**Aufgaben:**
1. Prüfen Sie anhand des Textes über die mysteriösen Saatgutbriefe, ob die folgenden Aussagen zutreffen. Antworten Sie jeweils mit Ja oder Nein und zitieren Sie die entscheidenden Worte wörtlich: (a) Eine Behörde warnt vor den Sendungen. (b) Es ist geklärt, was hinter den Briefen steckt. (c) Experten halten drei mögliche Szenarien für denkbar.
2. Führen Sie den Text über die mysteriösen Saatgutbriefe im Anschluss an seinen letzten Satz weiter.

**Quellenauszug:**
::::
Immer öfter finden mysteriöse Postsendungen ihren Weg in Briefkästen. Der Inhalt, aber auch der Hintergrund werfen Rätsel auf. Nun warnt eine Behörde.
München – Dass Verbraucher auf viele verschiedene Arten um ihr Geld gebracht werden können, ist nichts Neues. Eine neue Masche sorgt jedoch für Verwirrung. Denn immer öfter landen seltsame Briefe bei Verbrauchern im Briefkasten. Wer Saatgut in den Händen hält, dieses jedoch nicht selbst bestellt hat, sollte aufpassen. Was genau hinter den mysteriösen Briefen steckt, ist allerdings unklar. Experten spekulieren über gleich zwei mögliche Szenarien.
::::
(Einträge dazu, wo Objekte erscheinen)
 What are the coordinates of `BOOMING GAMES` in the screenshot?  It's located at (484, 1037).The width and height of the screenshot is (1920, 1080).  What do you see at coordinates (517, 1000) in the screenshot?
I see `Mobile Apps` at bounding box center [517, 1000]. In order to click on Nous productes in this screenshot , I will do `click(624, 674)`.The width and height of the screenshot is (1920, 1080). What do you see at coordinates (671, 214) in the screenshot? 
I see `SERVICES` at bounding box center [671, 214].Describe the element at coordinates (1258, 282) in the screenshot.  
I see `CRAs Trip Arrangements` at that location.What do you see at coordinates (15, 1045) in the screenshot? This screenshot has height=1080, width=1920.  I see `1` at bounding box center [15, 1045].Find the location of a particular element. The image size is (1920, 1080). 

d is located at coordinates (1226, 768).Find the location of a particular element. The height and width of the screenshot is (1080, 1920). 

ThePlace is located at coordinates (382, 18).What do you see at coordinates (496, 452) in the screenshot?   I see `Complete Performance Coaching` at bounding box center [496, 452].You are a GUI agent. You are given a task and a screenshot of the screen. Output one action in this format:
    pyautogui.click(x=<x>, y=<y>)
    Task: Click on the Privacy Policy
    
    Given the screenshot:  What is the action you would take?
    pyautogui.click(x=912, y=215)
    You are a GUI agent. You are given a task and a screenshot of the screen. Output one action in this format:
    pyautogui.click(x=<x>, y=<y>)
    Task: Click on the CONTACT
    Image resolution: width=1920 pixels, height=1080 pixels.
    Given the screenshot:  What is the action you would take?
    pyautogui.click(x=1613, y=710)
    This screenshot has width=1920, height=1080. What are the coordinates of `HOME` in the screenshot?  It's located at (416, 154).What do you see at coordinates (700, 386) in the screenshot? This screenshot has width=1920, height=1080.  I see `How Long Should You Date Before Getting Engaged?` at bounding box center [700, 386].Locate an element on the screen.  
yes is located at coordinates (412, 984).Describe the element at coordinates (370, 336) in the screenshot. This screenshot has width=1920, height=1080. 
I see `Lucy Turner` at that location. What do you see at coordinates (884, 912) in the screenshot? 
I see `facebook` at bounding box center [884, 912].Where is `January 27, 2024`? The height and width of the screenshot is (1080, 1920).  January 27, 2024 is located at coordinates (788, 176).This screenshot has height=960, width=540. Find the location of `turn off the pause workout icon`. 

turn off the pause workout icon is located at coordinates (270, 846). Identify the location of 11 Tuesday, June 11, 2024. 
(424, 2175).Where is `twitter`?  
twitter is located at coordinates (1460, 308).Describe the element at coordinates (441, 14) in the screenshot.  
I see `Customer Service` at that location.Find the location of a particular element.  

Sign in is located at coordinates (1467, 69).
::::
**Lösungen:**
1.
(a) Ja: „Nun warnt eine Behörde.“
(b) Nein: „Was genau hinter den mysteriösen Briefen steckt, ist allerdings unklar.“
(c) Nein: „Experten spekulieren über gleich zwei mögliche Szenarien.“

2.
Wer sich vor Betrug schützen will, der denkt womöglich erstmal an sein Konto. Immer öfter versuchen Betrüger mit perfiden Betrugsmaschen, wie beispielsweise mit täuschend echten E-Mails, an das Bankkonto vieler Verbraucher zu kommen. Auch ein IBAN-Trick ist aktuell im Umlauf. Selbst Amazon-Kunden geraten immer öfter ins Visier von Betrügern. Doch auch wer aktuell Post im Briefkasten hat, die er sich selbst nicht erklären kann, sollte lieber wachsam sein.
Konkret landet immer häufiger Saatgut in vielen deutschen Haushalten. Wer die Päckchen mit Saatgut nicht selbst bestellt hat, der sollte Vorsicht walten lassen. Auch wenn es auf den ersten Blick harmlos erscheint und sich der ein oder andere vielleicht sogar darüber freut: Behörden raten dringend davon ab, das Saatgut auszusäen. Auch die Entsorgung im Kompost oder in der Biotonne sei nicht ratsam. Vielmehr solle man die kleinen Päckchen im Hausmüll entsorgen. Die mysteriösen Sendungen, die häufig aus China kommen, veranlassen die Behörden derzeit zu Warnungen. Das Saatgut könne letztlich eine Gefahr darstellen.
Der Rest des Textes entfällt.